In 2016, on the day of Dussehra, effigies of Ram, Sita and Lakshman were burnt in Chennai by Periyar supporters. At a well-publicized event, activists of the Thanthai Periyar Dravidar Kazhagam (TPDK) held a “Ravana Leela” to protest against the Ram Leela held in New Delhi and other parts of North India. The Periyarites had been demanding a ban on the practice of burning Ravan’s effigies and insulting Dravidians in parts of North India. A dozen of the activists were arrested and released after a few hours of detention.

Since its inception, the Dravidian movement in Tamil Nadu has tried to disassociate itself from the Hinduised idea of India. Periyar Ramasamy kindled the anti-Ram consciousness in the sixties through his book “The Ramayan: A True Reading”.  In a letter to the Prime Minister, Kumaron, one of the office-bearers of TPDK had written that Ramleela is a festival of joy, merry, mirth and pomp for the people who live in North beyond the Vindhyas, but for the people who live in the South, it was a festival of shame, humiliation and ridicule.  He demanded that the Government of India must put an end to the practice of celebrating Ramleela, with the participation of VIPs like the President, and the Prime Minister as it ridicules the constitutional policy is secularism.

There had been no response from  Delhi, instead, PM Modi participated in the “Ram Leela” at Lucknow as a chief guest and gave a lecture that “it’s a day when good defeated evil”.

For the TPDK, it condemned Ramayana’s racist portrayal of the Dravidians as demons and labelled the Ramleela celebration as racist. Saying that the GOI had challenged their self-respect, the Thanthai Periyar Dravidar Kazhagam organised a Ravan Leela at  Mylapore, opposite the Sanskrit College. The venue was significant, as Mylapore is seen as the seat of Brahmin presence in Chennai, and Sanskrit is seen as a symbol of Brahmanical hegemony over the Tamils.

In 1998, it was  DMK’s Karunanidhi, then chief minister of Tamil Nadu, who had raised the issue of Ram versus Ravan and Aryan versus Dravidian. He created a stir by speaking out in support of the DMK activists who had attempted a Ravan Leela on October 1 that year.
■ ■ ■
What you have to do:
Please answer these questions from the text on the Ravan Leela protests:
1. In what year did Periyar supporters burn effigies of Ram, Sita and Lakshman in Chennai?
2. In which city did PM Modi attend the Ram Leela as chief guest?
3. What stood opposite the Mylapore venue of the TPDK's Ravan Leela?

Supplied information:
■ ■ ■
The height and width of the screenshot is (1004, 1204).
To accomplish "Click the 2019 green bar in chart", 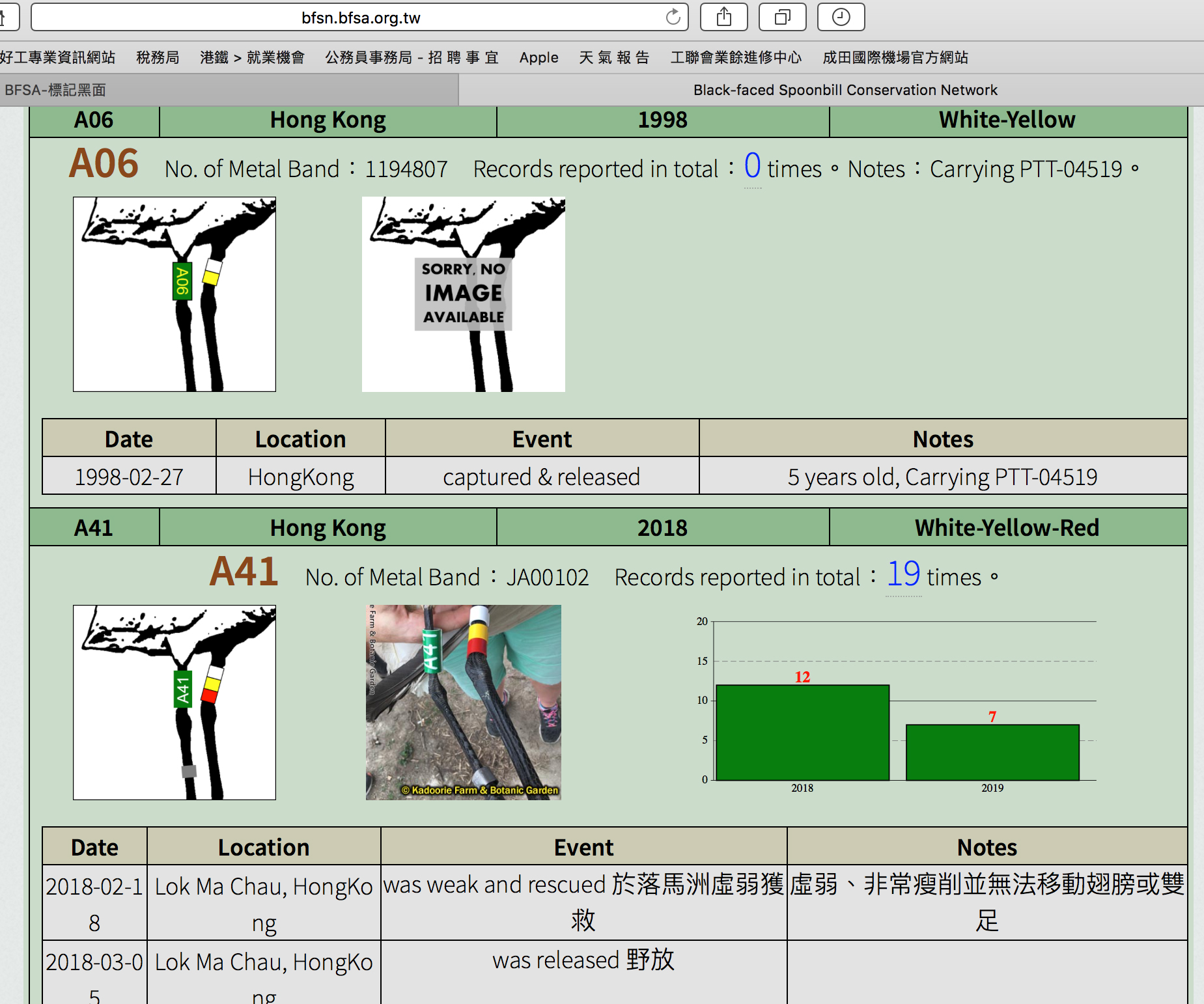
■ ■ ■
Answer to this exercise:
1. 2016
2. Lucknow
3. The Sanskrit College